Retrato de Kurt Gernstein/Imagen: Morburre en Wikimedia Commons

Su eficiencia le mantuvo a salvo del recelo de la Gestapo, pudiendo rodearse de personal más o menos afecto y haciendo pequeñas trastadas, como «olvidar» raciones de comida en los campos que inspeccionaba, por ejemplo. Pero en junio de ese año se le encomendó una misión especial: transportar cien kilos de Zyklon-B, repartiéndolos por cuatro nuevos campos que serían algunos de los que hoy llamamos de exterminio, a saber, Treblinka, Belzec, Sobibor y Majdanek. El general SS Odilo Globocnik le encargó rediseñar el sistema de las cámaras de gas para adaptarlo al uso de Zyklon, pues hasta entonces se empleaba el lento monóxido de carbono.

En Belzec tuvo que asistir por primera vez a un gaseamiento de prisioneros judíos, una experiencia tan impactante que le llevó a no entregar más botellas de gas -las escondió en el campo- y a denunciar el horror que había visto ante el secretario de la embajada de Suecia, con el que coincidió en el tren que les llevaba a Berlín. Lamentablemente, el gobierno sueco no creyó el relato, como tampoco lo hicieron el nuncio de la Santa Sede y otras personas contactadas. Y quien sí le creyó, como la resistencia holandesa, que se había entreado por medio de un sacerdote intermediario, redactó un informe que acabó olvidado por la burocracia.

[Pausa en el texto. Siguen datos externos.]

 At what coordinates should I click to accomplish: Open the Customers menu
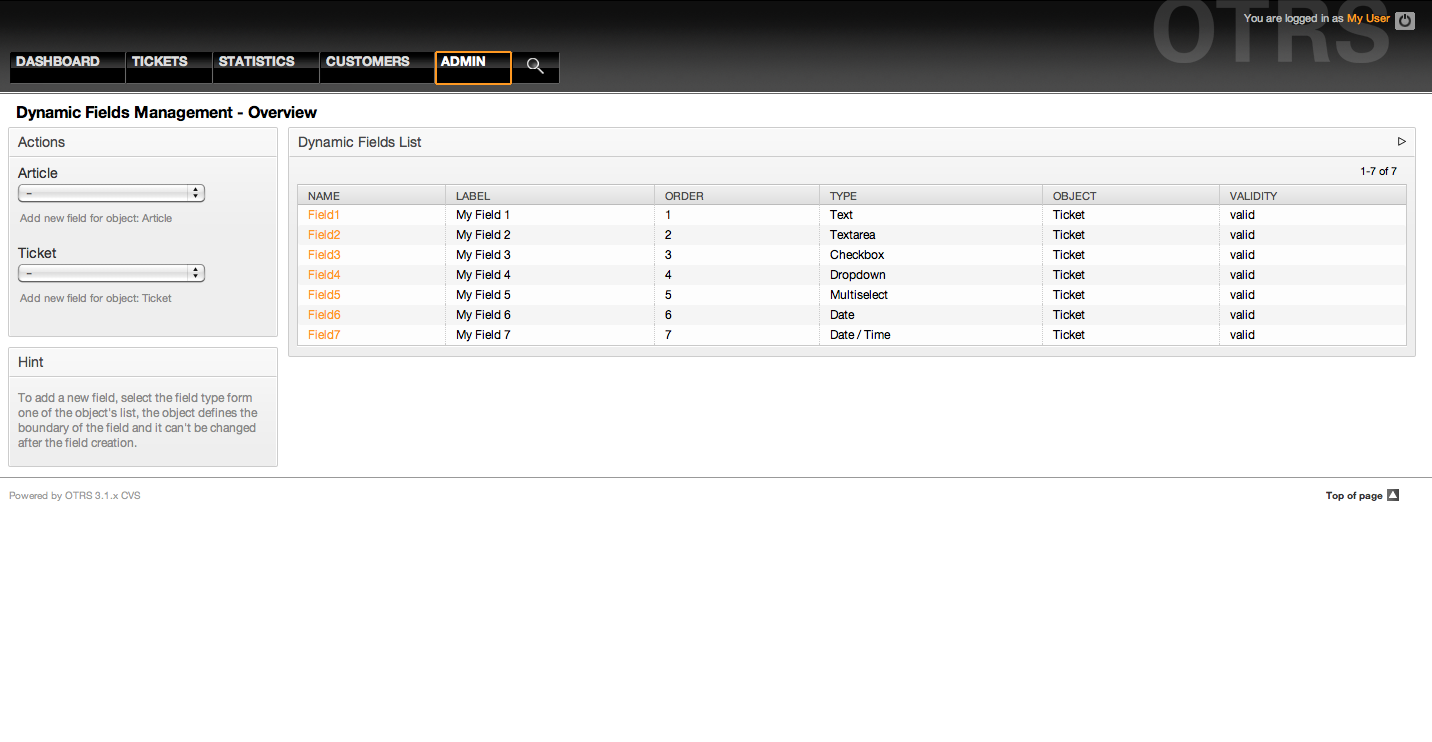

Entretanto, Gerstein debía seguir con su trabajo y se cuenta una espeluznante historia, nunca confirmada, según la cual en 1944 se le encargó reunir una enorme cantidad de gas y, pensando que sería utilizado en el frente, lo que podría porporcionar la victoria a Hitler, o contra los propios alemanes si perdían la guerra, sugirió algo de lo que se arrepentiría toda su vida: destinarlo a Auschwitz para desinfectar a los reclusos. Sea cierta o no -había varios proveedores y Gerstein sólo podía aportar, pues, una cantidad limitada- por esas fechas escribía una carta a su padre en la que le aseguraba textualmente: «Nunca he participado en nada de esto. Cada vez que recibía órdenes, no sólo no las cumplía, sino que me aseguraba de que se desobedecieran. Por mi parte, dejo todo esto con las manos limpias y la conciencia clara».

Cuatro años después de la muerte de Gerstein, su viuda pleiteó para conseguir una pensión, que hasta entonces se le denegaba porque los familiares de nazis voluntarios no tenían derecho a ella. El 17 de agosto de 1950, el juez de Desnazificación de Tubinga sentenció que «el acusado no agotó todas las posibilidades que tenía abiertas y debería haber encontrado otras formas y medios de mantenerse al margen de la operación», por lo que «el Tribunal no ha incluido al acusado entre los principales criminales pero lo sitúa entre los incriminados».

La viuda no se conformó y siguió apelando mientras en Francfort se celebraba otro juicio, éste contra el dueño de la empresa suministradora de gas. La conclusión sobre Gerstein fue parecida, aunque ligeramente mejor: «A despecho de sus más grandes esfuerzos y de sus mejores intenciones, el no tenía la importancia ni la influencia suficiente para detener esa maquinaria». Finalmente salio a la luz el informe de la resistencia holandesa -resultó fundamental en los procesos de Nüremberg- y en 1955 fue el mismísimo presidente del Consejo Central de los Judíos alemanes quien intercedió a favor de la memoria del personaje, con lo que se consiguió la rehabilitación definitiva de Kurt Gernstein. Eso sí, para los negacionistas del Holocausto es una de sus bestias negras.